EXTRAIT DU TEXTE —
=====
On songe d’abord à la question du droit, notamment abordée par Marcelo Maciel Ramos, jeune juriste brésilien venu de Belo Horizonte. A l’universalité rêvée du droit occidental confiant dans sa rationalité, la Chine oppose en effet une normativité toute différente, qui épouse le déploiement de la nature ou du Ciel – cette notion n’impliquant aucune transcendance, mais désignant au contraire l’ensemble des interactions nées du cours général, ou encore du « Tao ». L’homme ne constitue qu’un maillon dans cette chaîne processuelle ; asservi aux rites, aux devoirs ou pouvoirs variables selon la hiérarchie sociale de chacun, il apparaît comme facteur et vecteur plutôt que sujet, enchaîné aux développements spontanément harmonieux d’un monde auxquels sa tâche est de coller, auxquels il ne saurait opposer un savoir discursif abstrait, la vision d’un horizon idéal ni aucun devoir-être. Toute résistance, dissidence ou protestation invoquant des « lois non écrites » ou supérieures compromettraient sur ce point le cours majestueux (ou modeste) du Ciel ; la Chine invite donc ses sujets à s’intégrer, à se laisser absorber, en rejetant a priori les fondements de notre droit occidental.

Dans le domaine des affaires corollairement, le droit chinois apparaît contractuel, indexé sur la confiance et rarement codifié.

Notre conception du droit semble aux antipodes, dans la mesure où celui-ci résiste infiniment à la nature ou aux forces : pour nous le droit est une création humaine, l’imposition d’un moi-sujet héroïque (Mark Hunyadi)  qui ne doit rien aux tractations de l’immanence ni à l’ordre des choses ; forts d’une conscience, d’une identité, d’une volonté, de valeurs, etc., nous réclamons avec Hannah Arendt « le droit d’avoir des droits ». Et nous saluons dans l’impératif moral une effraction tangible et bienvenue de la transcendance.
=====
TRAVAIL À FAIRE —
1 - Selon le passage sur le droit chinois et occidental, de quelle ville vient Marcelo Maciel Ramos ?
2 - Recopiez le passage sur le droit chinois et occidental en commençant par « Notre conception du » et en allant jusqu'à « de la transcendance. ».
3 - Rédigez la suite du passage sur le droit chinois et occidental, après sa dernière phrase.

MATÉRIEL FOURNI —
=====
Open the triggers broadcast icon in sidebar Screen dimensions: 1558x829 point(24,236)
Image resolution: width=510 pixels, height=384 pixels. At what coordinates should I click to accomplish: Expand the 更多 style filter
=====
TÂCHES CORRIGÉES —
1 - De Belo Horizonte.

2 -
Notre conception du droit semble aux antipodes, dans la mesure où celui-ci résiste infiniment à la nature ou aux forces : pour nous le droit est une création humaine, l’imposition d’un moi-sujet héroïque (Mark Hunyadi)  qui ne doit rien aux tractations de l’immanence ni à l’ordre des choses ; forts d’une conscience, d’une identité, d’une volonté, de valeurs, etc., nous réclamons avec Hannah Arendt « le droit d’avoir des droits ». Et nous saluons dans l’impératif moral une effraction tangible et bienvenue de la transcendance.

3 -
Pourquoi Kant eut-il besoin d’universaliser sa maxime de moralité ? Le préjugé occidental par excellence consisterait-il, sur le modèle d’un premier logos logico-mathématique en effet universel, à extrapoler celui-ci aux lois morales, qu’on affaiblirait si on ne leur concédait la même majesté qu’aux lois de la science ? Faut-il imposer l’exorbitante exigence de l’universel pour déclore ou ouvrir à l’altérité un sujet d’abord enfermé dans sa communauté ou confiné dans son petit monde ? L’action morale repose clairement sur un appel, une dé-détermination qui remet chaque sujet en mouvement, en recherche… Mais pourquoi (interroge Mark Hunyadi) faire dépendre ce mouvement, idéal si l’on veut, d’une idéalité de type universel ?

FJ a distingué dans un ouvrage-phare (De l’universel, de l’uniforme, du commun et du dialogue entre les cultures, Fayard 2008) l’universalisable de l’universalisant ; le premier propose des contenus (modèle de la  science), le second une incitation à sortir de soi, un élan, une élation dont participe la morale, qu’on gagnerait à présenter comme description de ressources plutôt que prescription de normes. On peut espérer que notre morale s’étende ; on peut même constater ici et là une poussée de la démocratie (à Taïwan), ou de laborieuses avancées de « droits de l’homme » élaborés à l’ouest, et d’exportation fort incertaine (mais dont Mireille Delmas-Marty, qui ne participait pas à  ce  colloque, assure qu’ils progressent). On voit ainsi du commun lentement s’assembler et s’étendre.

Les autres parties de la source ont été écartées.